> _REQUIREMENT_: Copy the items starting at the line containing "is (531, 876)." and ending after the line containing "I want to click on the Folders", switching "Yahoo family of brands" to "Yahoo Mail" and leaving everything else untouched.

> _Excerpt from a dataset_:

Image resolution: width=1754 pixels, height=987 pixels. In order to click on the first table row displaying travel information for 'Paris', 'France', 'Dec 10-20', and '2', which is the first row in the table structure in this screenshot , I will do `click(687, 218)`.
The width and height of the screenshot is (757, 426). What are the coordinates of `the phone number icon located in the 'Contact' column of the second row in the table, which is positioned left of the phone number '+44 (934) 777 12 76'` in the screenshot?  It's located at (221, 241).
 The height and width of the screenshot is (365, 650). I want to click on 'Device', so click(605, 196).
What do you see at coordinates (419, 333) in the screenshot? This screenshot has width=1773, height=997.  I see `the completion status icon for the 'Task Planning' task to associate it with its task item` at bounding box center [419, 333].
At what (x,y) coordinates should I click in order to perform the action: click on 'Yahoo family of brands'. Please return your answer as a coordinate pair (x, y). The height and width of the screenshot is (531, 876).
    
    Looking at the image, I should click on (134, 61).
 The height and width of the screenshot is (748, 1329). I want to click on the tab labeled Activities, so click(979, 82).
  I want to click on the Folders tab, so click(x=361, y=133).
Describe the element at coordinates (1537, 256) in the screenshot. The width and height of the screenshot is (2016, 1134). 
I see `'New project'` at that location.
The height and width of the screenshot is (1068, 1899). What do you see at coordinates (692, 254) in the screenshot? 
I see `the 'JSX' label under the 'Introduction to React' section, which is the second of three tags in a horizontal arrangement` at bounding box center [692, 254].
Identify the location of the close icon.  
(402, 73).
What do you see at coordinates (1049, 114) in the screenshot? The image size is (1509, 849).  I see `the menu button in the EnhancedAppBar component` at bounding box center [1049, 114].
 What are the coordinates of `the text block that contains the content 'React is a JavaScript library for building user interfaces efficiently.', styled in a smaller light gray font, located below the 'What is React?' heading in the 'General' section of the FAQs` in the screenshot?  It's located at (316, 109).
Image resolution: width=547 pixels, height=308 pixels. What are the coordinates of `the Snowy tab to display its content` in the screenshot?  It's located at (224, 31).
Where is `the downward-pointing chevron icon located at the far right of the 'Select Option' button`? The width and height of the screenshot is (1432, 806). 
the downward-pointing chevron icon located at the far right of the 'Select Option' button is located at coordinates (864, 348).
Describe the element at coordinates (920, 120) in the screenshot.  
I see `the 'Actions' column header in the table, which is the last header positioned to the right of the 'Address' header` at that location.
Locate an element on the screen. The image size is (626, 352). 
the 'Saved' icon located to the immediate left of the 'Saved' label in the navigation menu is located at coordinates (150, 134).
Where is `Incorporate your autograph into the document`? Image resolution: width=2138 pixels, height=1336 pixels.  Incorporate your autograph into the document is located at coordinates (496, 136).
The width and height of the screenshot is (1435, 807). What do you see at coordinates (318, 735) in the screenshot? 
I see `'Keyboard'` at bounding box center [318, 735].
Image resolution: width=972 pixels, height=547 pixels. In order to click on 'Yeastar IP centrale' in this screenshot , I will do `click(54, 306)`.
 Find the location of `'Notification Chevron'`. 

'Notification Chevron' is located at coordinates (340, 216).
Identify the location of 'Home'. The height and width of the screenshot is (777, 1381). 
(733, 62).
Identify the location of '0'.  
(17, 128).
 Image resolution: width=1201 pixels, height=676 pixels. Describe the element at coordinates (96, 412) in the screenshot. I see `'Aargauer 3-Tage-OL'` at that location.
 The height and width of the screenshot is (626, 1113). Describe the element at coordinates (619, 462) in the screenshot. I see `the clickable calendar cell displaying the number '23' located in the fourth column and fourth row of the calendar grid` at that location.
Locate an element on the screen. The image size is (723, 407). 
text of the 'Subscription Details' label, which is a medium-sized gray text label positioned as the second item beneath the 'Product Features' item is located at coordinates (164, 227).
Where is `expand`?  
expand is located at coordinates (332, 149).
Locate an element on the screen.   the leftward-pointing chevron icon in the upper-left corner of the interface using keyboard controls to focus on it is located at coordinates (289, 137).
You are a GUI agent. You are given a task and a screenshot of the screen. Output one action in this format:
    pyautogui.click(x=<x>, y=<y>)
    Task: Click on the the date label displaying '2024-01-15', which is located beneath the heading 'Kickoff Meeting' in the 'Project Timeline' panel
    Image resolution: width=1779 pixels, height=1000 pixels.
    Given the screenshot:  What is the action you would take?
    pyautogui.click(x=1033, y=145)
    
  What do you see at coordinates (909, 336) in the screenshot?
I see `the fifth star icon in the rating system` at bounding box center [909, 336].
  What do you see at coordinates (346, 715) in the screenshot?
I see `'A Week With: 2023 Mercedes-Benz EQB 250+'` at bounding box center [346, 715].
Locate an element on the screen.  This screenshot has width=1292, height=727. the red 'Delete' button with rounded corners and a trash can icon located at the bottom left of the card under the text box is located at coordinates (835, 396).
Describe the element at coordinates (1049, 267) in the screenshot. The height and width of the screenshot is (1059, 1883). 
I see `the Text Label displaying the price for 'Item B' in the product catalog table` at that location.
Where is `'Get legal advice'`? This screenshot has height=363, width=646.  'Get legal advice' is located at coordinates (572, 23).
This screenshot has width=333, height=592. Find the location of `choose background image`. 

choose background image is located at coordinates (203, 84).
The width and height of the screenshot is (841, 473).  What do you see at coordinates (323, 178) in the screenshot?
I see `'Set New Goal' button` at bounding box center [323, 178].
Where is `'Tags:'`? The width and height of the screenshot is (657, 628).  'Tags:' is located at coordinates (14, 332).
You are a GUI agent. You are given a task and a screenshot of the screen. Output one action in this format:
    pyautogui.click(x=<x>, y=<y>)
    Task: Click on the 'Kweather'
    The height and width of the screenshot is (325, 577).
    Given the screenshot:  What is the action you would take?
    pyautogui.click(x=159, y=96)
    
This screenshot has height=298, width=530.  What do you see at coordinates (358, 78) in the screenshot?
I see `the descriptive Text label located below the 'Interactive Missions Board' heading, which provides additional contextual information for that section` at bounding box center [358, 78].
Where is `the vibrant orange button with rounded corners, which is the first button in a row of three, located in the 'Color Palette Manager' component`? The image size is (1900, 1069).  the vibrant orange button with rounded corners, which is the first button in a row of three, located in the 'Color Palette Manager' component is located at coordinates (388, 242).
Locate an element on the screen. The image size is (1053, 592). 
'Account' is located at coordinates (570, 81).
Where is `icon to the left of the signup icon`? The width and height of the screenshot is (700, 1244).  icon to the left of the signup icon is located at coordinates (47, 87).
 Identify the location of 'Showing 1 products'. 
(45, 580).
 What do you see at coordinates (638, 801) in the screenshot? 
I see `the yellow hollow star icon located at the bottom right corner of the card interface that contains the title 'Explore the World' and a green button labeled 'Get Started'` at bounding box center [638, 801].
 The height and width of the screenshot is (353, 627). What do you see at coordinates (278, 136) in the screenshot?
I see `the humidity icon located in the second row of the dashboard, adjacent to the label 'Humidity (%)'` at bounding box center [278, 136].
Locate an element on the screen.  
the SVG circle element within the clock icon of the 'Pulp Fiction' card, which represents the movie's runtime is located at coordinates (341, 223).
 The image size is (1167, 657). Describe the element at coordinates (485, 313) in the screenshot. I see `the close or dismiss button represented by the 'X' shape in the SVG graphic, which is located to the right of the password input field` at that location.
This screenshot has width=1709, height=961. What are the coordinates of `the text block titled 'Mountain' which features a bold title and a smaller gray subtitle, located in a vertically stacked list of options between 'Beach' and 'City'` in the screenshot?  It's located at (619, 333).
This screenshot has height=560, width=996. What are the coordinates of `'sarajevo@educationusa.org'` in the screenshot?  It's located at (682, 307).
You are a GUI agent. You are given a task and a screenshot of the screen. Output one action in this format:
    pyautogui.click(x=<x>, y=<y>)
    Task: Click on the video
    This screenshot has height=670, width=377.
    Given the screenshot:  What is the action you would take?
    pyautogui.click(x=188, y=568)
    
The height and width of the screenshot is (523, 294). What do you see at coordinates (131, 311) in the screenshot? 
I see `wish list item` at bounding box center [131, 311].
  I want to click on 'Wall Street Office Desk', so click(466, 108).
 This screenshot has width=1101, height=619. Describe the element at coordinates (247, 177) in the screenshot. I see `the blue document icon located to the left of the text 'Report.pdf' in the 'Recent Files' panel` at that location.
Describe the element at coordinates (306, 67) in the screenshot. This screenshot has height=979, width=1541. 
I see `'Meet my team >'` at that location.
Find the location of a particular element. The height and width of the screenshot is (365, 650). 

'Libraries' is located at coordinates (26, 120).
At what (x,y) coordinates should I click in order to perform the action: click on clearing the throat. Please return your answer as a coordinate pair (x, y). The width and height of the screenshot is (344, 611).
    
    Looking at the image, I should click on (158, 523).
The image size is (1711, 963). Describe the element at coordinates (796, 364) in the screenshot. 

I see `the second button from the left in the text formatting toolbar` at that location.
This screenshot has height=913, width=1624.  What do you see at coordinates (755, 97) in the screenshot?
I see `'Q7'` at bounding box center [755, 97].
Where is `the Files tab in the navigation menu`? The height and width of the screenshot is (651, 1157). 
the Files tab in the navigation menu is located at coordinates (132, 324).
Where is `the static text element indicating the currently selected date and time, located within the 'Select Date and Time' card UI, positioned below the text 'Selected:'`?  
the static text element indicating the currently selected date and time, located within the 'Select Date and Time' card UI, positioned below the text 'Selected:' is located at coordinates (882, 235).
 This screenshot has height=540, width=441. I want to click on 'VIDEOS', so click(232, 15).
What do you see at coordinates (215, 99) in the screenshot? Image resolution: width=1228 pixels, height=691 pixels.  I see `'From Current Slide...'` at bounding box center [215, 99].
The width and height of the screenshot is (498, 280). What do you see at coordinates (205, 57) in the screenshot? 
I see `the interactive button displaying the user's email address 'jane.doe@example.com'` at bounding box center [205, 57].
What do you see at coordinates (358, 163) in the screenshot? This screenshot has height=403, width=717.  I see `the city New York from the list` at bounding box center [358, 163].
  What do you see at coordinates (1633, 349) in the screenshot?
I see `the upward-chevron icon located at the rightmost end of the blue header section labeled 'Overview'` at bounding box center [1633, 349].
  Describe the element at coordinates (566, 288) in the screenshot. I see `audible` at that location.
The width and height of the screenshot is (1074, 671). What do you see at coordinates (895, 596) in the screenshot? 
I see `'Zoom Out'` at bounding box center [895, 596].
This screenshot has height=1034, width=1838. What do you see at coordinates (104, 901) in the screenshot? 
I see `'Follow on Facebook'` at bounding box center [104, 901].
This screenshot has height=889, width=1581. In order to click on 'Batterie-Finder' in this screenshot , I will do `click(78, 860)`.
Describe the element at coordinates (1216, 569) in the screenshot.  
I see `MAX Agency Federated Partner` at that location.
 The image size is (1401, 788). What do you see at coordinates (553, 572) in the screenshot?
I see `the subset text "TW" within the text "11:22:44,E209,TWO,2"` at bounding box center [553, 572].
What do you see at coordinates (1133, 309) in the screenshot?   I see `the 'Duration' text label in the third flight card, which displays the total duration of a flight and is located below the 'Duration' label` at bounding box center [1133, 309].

> _EXERCISE ANSWER_:
At what (x,y) coordinates should I click in order to perform the action: click on 'Yahoo Mail'. Please return your answer as a coordinate pair (x, y). The height and width of the screenshot is (531, 876).
    
    Looking at the image, I should click on (134, 61).
 The height and width of the screenshot is (748, 1329). I want to click on the tab labeled Activities, so click(979, 82).
  I want to click on the Folders tab, so click(x=361, y=133).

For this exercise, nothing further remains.